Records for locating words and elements

========================

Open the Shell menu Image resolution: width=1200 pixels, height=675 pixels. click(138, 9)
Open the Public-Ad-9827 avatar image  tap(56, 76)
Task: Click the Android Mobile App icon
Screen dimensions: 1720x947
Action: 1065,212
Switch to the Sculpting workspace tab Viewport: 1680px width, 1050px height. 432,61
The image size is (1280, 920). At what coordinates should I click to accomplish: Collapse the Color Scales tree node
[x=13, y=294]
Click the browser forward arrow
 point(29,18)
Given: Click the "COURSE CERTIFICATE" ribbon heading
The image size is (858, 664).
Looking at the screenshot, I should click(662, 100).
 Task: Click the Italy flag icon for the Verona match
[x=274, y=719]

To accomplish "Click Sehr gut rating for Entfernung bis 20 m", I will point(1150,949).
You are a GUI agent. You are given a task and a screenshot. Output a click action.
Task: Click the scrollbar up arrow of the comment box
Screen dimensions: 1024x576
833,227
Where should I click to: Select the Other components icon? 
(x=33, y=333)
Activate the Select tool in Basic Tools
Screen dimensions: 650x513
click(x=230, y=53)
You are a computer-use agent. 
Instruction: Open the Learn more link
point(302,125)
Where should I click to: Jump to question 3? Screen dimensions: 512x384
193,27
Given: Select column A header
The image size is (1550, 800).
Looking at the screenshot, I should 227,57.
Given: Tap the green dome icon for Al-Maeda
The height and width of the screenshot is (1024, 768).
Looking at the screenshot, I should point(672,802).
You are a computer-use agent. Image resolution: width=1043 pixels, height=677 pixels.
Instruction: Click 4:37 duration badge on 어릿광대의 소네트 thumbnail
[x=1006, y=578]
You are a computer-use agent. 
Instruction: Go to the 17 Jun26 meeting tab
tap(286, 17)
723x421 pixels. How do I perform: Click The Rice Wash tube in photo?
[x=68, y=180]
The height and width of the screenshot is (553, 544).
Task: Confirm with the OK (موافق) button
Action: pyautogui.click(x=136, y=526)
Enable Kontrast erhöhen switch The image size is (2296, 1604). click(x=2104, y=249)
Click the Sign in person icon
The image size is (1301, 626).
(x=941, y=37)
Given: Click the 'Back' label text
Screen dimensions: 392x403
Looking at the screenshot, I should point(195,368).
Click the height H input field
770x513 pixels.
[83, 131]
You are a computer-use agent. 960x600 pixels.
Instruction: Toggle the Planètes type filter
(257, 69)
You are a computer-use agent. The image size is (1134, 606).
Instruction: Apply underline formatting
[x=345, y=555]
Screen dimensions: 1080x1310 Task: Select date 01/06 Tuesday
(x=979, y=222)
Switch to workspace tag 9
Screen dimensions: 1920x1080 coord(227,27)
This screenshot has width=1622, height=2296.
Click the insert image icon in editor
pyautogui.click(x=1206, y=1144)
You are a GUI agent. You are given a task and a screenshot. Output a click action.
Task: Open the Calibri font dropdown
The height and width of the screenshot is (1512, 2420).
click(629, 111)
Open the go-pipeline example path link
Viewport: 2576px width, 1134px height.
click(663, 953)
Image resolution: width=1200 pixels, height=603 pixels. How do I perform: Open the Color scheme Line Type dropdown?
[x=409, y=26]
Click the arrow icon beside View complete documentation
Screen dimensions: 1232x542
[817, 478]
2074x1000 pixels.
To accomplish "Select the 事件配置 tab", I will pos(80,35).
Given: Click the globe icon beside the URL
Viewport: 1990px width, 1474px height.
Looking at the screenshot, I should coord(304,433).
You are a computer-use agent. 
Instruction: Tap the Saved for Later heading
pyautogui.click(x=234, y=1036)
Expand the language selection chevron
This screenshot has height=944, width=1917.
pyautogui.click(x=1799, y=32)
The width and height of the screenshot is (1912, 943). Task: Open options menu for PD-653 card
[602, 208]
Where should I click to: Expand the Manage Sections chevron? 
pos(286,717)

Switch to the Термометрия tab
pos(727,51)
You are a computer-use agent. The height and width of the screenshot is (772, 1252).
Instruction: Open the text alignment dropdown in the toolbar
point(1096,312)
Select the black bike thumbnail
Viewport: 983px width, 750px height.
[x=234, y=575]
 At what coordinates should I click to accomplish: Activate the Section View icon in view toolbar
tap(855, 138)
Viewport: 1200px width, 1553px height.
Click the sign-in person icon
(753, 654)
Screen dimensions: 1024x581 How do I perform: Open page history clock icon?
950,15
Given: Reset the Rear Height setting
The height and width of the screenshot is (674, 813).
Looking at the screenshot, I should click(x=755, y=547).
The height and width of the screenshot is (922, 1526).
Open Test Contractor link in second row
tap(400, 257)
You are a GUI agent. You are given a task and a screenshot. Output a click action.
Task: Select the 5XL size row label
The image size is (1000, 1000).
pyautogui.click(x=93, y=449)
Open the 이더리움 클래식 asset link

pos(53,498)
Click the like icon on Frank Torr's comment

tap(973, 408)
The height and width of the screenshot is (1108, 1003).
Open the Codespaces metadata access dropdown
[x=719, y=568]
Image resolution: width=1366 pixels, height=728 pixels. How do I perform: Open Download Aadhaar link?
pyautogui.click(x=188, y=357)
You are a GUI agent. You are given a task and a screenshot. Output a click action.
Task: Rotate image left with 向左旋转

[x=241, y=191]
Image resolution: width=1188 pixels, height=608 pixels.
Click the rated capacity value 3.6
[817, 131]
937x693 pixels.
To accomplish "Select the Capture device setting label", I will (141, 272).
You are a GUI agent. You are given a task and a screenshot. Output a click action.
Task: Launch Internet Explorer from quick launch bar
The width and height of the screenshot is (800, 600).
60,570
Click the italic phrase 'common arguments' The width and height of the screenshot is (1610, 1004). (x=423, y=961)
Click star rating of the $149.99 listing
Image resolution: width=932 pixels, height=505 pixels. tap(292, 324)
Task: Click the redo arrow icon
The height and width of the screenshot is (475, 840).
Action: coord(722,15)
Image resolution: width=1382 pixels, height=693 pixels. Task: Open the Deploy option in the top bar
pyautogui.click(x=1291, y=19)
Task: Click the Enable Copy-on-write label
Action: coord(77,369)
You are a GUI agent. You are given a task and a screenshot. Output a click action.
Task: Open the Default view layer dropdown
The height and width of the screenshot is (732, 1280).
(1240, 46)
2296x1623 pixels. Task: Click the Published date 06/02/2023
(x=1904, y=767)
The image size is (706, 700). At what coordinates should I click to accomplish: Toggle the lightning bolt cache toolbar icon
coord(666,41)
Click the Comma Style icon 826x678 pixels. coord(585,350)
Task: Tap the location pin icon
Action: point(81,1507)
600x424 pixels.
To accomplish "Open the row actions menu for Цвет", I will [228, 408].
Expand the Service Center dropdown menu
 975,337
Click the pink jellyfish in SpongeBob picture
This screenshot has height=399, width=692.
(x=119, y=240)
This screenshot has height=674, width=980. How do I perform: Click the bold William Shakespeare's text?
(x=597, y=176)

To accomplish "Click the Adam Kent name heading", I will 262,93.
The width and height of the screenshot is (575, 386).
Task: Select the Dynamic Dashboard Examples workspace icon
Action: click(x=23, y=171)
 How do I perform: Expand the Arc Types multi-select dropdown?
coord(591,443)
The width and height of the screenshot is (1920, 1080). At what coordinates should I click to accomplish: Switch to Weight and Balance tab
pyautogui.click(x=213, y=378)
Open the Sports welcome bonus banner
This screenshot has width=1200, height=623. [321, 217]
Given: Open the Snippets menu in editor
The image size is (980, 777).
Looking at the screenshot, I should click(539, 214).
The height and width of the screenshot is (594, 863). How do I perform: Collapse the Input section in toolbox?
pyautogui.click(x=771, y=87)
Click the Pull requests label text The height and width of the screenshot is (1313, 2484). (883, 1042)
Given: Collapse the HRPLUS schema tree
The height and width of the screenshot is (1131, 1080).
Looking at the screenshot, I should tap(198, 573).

========================

Please rewrite all the records above, changing "Instruction" to "Goal" wherever it occurs and leaving everything else untouched.

Open the Shell menu Image resolution: width=1200 pixels, height=675 pixels. click(138, 9)
Open the Public-Ad-9827 avatar image  tap(56, 76)
Task: Click the Android Mobile App icon
Screen dimensions: 1720x947
Action: 1065,212
Switch to the Sculpting workspace tab Viewport: 1680px width, 1050px height. 432,61
The image size is (1280, 920). At what coordinates should I click to accomplish: Collapse the Color Scales tree node
[x=13, y=294]
Click the browser forward arrow
 point(29,18)
Given: Click the "COURSE CERTIFICATE" ribbon heading
The image size is (858, 664).
Looking at the screenshot, I should click(662, 100).
 Task: Click the Italy flag icon for the Verona match
[x=274, y=719]

To accomplish "Click Sehr gut rating for Entfernung bis 20 m", I will point(1150,949).
You are a GUI agent. You are given a task and a screenshot. Output a click action.
Task: Click the scrollbar up arrow of the comment box
Screen dimensions: 1024x576
833,227
Where should I click to: Select the Other components icon? 
(x=33, y=333)
Activate the Select tool in Basic Tools
Screen dimensions: 650x513
click(x=230, y=53)
You are a computer-use agent. 
Goal: Open the Learn more link
point(302,125)
Where should I click to: Jump to question 3? Screen dimensions: 512x384
193,27
Given: Select column A header
The image size is (1550, 800).
Looking at the screenshot, I should 227,57.
Given: Tap the green dome icon for Al-Maeda
The height and width of the screenshot is (1024, 768).
Looking at the screenshot, I should point(672,802).
You are a computer-use agent. Image resolution: width=1043 pixels, height=677 pixels.
Goal: Click 4:37 duration badge on 어릿광대의 소네트 thumbnail
[x=1006, y=578]
You are a computer-use agent. 
Goal: Go to the 17 Jun26 meeting tab
tap(286, 17)
723x421 pixels. How do I perform: Click The Rice Wash tube in photo?
[x=68, y=180]
The height and width of the screenshot is (553, 544).
Task: Confirm with the OK (موافق) button
Action: pyautogui.click(x=136, y=526)
Enable Kontrast erhöhen switch The image size is (2296, 1604). click(x=2104, y=249)
Click the Sign in person icon
The image size is (1301, 626).
(x=941, y=37)
Given: Click the 'Back' label text
Screen dimensions: 392x403
Looking at the screenshot, I should point(195,368).
Click the height H input field
770x513 pixels.
[83, 131]
You are a computer-use agent. 960x600 pixels.
Goal: Toggle the Planètes type filter
(257, 69)
You are a computer-use agent. The image size is (1134, 606).
Goal: Apply underline formatting
[x=345, y=555]
Screen dimensions: 1080x1310 Task: Select date 01/06 Tuesday
(x=979, y=222)
Switch to workspace tag 9
Screen dimensions: 1920x1080 coord(227,27)
This screenshot has width=1622, height=2296.
Click the insert image icon in editor
pyautogui.click(x=1206, y=1144)
You are a GUI agent. You are given a task and a screenshot. Output a click action.
Task: Open the Calibri font dropdown
The height and width of the screenshot is (1512, 2420).
click(629, 111)
Open the go-pipeline example path link
Viewport: 2576px width, 1134px height.
click(663, 953)
Image resolution: width=1200 pixels, height=603 pixels. How do I perform: Open the Color scheme Line Type dropdown?
[x=409, y=26]
Click the arrow icon beside View complete documentation
Screen dimensions: 1232x542
[817, 478]
2074x1000 pixels.
To accomplish "Select the 事件配置 tab", I will pos(80,35).
Given: Click the globe icon beside the URL
Viewport: 1990px width, 1474px height.
Looking at the screenshot, I should coord(304,433).
You are a computer-use agent. 
Goal: Tap the Saved for Later heading
pyautogui.click(x=234, y=1036)
Expand the language selection chevron
This screenshot has height=944, width=1917.
pyautogui.click(x=1799, y=32)
The width and height of the screenshot is (1912, 943). Task: Open options menu for PD-653 card
[602, 208]
Where should I click to: Expand the Manage Sections chevron? 
pos(286,717)

Switch to the Термометрия tab
pos(727,51)
You are a computer-use agent. The height and width of the screenshot is (772, 1252).
Goal: Open the text alignment dropdown in the toolbar
point(1096,312)
Select the black bike thumbnail
Viewport: 983px width, 750px height.
[x=234, y=575]
 At what coordinates should I click to accomplish: Activate the Section View icon in view toolbar
tap(855, 138)
Viewport: 1200px width, 1553px height.
Click the sign-in person icon
(753, 654)
Screen dimensions: 1024x581 How do I perform: Open page history clock icon?
950,15
Given: Reset the Rear Height setting
The height and width of the screenshot is (674, 813).
Looking at the screenshot, I should click(x=755, y=547).
The height and width of the screenshot is (922, 1526).
Open Test Contractor link in second row
tap(400, 257)
You are a GUI agent. You are given a task and a screenshot. Output a click action.
Task: Select the 5XL size row label
The image size is (1000, 1000).
pyautogui.click(x=93, y=449)
Open the 이더리움 클래식 asset link

pos(53,498)
Click the like icon on Frank Torr's comment

tap(973, 408)
The height and width of the screenshot is (1108, 1003).
Open the Codespaces metadata access dropdown
[x=719, y=568]
Image resolution: width=1366 pixels, height=728 pixels. How do I perform: Open Download Aadhaar link?
pyautogui.click(x=188, y=357)
You are a GUI agent. You are given a task and a screenshot. Output a click action.
Task: Rotate image left with 向左旋转

[x=241, y=191]
Image resolution: width=1188 pixels, height=608 pixels.
Click the rated capacity value 3.6
[817, 131]
937x693 pixels.
To accomplish "Select the Capture device setting label", I will (141, 272).
You are a GUI agent. You are given a task and a screenshot. Output a click action.
Task: Launch Internet Explorer from quick launch bar
The width and height of the screenshot is (800, 600).
60,570
Click the italic phrase 'common arguments' The width and height of the screenshot is (1610, 1004). (x=423, y=961)
Click star rating of the $149.99 listing
Image resolution: width=932 pixels, height=505 pixels. tap(292, 324)
Task: Click the redo arrow icon
The height and width of the screenshot is (475, 840).
Action: coord(722,15)
Image resolution: width=1382 pixels, height=693 pixels. Task: Open the Deploy option in the top bar
pyautogui.click(x=1291, y=19)
Task: Click the Enable Copy-on-write label
Action: coord(77,369)
You are a GUI agent. You are given a task and a screenshot. Output a click action.
Task: Open the Default view layer dropdown
The height and width of the screenshot is (732, 1280).
(1240, 46)
2296x1623 pixels. Task: Click the Published date 06/02/2023
(x=1904, y=767)
The image size is (706, 700). At what coordinates should I click to accomplish: Toggle the lightning bolt cache toolbar icon
coord(666,41)
Click the Comma Style icon 826x678 pixels. coord(585,350)
Task: Tap the location pin icon
Action: point(81,1507)
600x424 pixels.
To accomplish "Open the row actions menu for Цвет", I will [228, 408].
Expand the Service Center dropdown menu
 975,337
Click the pink jellyfish in SpongeBob picture
This screenshot has height=399, width=692.
(x=119, y=240)
This screenshot has height=674, width=980. How do I perform: Click the bold William Shakespeare's text?
(x=597, y=176)

To accomplish "Click the Adam Kent name heading", I will 262,93.
The width and height of the screenshot is (575, 386).
Task: Select the Dynamic Dashboard Examples workspace icon
Action: click(x=23, y=171)
 How do I perform: Expand the Arc Types multi-select dropdown?
coord(591,443)
The width and height of the screenshot is (1920, 1080). At what coordinates should I click to accomplish: Switch to Weight and Balance tab
pyautogui.click(x=213, y=378)
Open the Sports welcome bonus banner
This screenshot has width=1200, height=623. [321, 217]
Given: Open the Snippets menu in editor
The image size is (980, 777).
Looking at the screenshot, I should click(539, 214).
The height and width of the screenshot is (594, 863). How do I perform: Collapse the Input section in toolbox?
pyautogui.click(x=771, y=87)
Click the Pull requests label text The height and width of the screenshot is (1313, 2484). (883, 1042)
Given: Collapse the HRPLUS schema tree
The height and width of the screenshot is (1131, 1080).
Looking at the screenshot, I should tap(198, 573).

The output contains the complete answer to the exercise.